О приверженности Дедкова идеям марксизма приходится говорить отдельно, потому что ни в одной из своих критических статей, книг, ни в одном из своих публичных выступлений доперестроечного периода Дедков не цитировал классиков марксизма-ленинизма, как это было повсеместно принято. Напротив, в его пристальном, пытливом взгляде на советскую действительность чувствовалась характерная для интеллигента отстраненность от риторики власть имущих, ироничное отношение к представителям власти разных уровней. В окружающем интеллектуальном пространстве такие знающие и независимые люди были очень редки. Поэтому к нему тянулись, поэтому слову его верили. По сути дела, в Дедкове жила не оппозиционность, а здравомыслие. Он и классиков марксизма не цитировал не потому, что не верил им, а потому, что мог аргументировать свои суждения без опоры на авторитеты, и в этом случае его мысль обретала искомую весомость. Он знал, что у многих коллег цитирование было принудительным: или вынужденным, или лицемерным. Дедков хотел быть свободным от этого бремени и самостоятельно судить о предметах, которые понимал и которыми дорожил.

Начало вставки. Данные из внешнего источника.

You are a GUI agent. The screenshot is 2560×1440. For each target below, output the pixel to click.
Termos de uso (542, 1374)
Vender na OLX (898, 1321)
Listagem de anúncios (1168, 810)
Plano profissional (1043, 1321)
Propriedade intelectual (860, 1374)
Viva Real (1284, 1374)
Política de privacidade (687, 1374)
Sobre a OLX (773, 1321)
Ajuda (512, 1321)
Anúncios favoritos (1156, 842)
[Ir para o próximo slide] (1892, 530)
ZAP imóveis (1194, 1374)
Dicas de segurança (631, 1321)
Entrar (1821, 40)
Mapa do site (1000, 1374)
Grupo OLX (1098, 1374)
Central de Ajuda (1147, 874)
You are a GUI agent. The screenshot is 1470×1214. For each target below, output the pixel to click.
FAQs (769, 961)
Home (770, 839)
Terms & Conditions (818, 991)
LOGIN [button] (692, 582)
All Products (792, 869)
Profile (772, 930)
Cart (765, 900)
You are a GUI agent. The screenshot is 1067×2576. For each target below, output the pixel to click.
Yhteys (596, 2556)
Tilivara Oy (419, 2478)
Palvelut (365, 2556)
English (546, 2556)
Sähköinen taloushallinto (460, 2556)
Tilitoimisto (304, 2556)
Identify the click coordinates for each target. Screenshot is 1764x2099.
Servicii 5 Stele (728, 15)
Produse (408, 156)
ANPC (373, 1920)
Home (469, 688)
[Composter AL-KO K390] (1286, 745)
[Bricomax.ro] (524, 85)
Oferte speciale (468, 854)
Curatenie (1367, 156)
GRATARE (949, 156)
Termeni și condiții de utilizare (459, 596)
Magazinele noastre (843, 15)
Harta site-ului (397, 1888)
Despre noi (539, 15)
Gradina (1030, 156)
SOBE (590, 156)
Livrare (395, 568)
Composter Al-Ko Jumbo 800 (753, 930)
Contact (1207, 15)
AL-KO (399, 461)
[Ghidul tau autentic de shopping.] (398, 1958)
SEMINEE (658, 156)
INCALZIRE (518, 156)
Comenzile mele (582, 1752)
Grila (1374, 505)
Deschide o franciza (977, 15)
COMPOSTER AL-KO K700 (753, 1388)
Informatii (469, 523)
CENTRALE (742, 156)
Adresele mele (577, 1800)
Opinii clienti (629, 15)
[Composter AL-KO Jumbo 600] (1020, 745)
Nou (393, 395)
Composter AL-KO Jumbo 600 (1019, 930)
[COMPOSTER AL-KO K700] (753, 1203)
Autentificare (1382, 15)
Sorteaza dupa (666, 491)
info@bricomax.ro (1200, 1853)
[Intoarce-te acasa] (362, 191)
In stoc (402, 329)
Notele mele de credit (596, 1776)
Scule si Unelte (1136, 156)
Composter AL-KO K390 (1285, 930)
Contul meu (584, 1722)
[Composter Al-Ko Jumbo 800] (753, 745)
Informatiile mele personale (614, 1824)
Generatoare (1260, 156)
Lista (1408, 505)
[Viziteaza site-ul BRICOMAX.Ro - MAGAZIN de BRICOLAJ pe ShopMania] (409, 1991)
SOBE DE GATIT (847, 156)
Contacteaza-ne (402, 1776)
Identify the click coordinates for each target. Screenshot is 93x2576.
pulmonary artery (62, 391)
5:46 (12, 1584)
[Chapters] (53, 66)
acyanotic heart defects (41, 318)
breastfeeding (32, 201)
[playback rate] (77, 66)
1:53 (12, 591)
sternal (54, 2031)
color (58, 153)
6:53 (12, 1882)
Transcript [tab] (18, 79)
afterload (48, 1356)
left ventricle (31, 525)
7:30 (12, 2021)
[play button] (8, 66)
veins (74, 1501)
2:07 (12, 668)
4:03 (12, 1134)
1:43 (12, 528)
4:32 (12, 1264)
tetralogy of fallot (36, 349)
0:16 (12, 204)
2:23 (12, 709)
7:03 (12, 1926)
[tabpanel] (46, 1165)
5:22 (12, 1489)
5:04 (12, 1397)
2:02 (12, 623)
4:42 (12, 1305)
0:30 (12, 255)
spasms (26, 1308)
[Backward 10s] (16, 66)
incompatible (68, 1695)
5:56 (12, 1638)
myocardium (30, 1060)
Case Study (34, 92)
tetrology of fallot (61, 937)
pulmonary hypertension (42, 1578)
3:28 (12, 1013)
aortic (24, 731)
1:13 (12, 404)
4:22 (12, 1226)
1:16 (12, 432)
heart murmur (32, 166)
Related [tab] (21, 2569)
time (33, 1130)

Первый сборник статей о литературе назывался «Возвращение к себе», он вышел в 1978 году и сразу сделал автору имя. Название было хорошо и надолго задумано. Дедков-критик заявил в нем, что не хочет тратить свои силы, свое время на разбор чуждой ему или бездарной литературы. В авторском комментарии к сборнику литературно-критических статей о творчестве Г. Троепольского, Е. Носова, В. Астафьева, В. Шукшина, В. Распутина, К. Воробьева, В. Быкова, В. Богомолова, Ф. Абрамова, Ю. Куранова (оцените выбор 1978 года: кто из критиков той поры мог похвастаться такой прозорливостью, таким вкусом?) Дедков так и написал: «Это не значит, что избранные мной писатели лучше других. Но я предпочел именно этих…»4

Как многие шестидесятники, Дедков был «разбужен» ХХ съездом КПСС. На момент первого знакомства с наследием Розанова политическое свободомыслие Дедкова не простиралось дальше критики сталинских репрессий, веры в необходимость возвращения к ленинским нормам партийной жизни и желания воплотить неосуществленный замысел Маркса. Никакой огульной критики революционного прошлого Дедков никогда не допускал. В этом состояло его кредо. Подобно Льву Аннинскому, литературному критику, с которым Дедков вел переписку, иногда полемизировал, он мог сказать: «Наше «прошлое» — это мы и есть. Это наша память, наше имя, наше самосознание. Как это бросить? Что от тебя останется?»5

Для многих шестидесятников самоубийственный порыв отцов к изменению истории был овеян пафосом величия и правды. Как Дедков в сложные минуты своей жизни грезил о новой революции6, так Окуджава мечтал о «комиссарах в пыльных шлемах», так Трифонов возвращался к идеалам героев «Дома на набережной», так Мотыль снимал «Звезду пленительного счастья». Вереницу имен можно продолжить. И хотя судьбы большинства шестидесятников, сыновей и дочерей «врагов народа», убедительно свидетельствовали о том, к чему приводит беззаветное служение идеям «святого Карла», но именно дети репрессированных родителей не могли насмешничать над своими отцами. Для многих из них насмешка над верой отцов выглядела как воистину хамское поведение7.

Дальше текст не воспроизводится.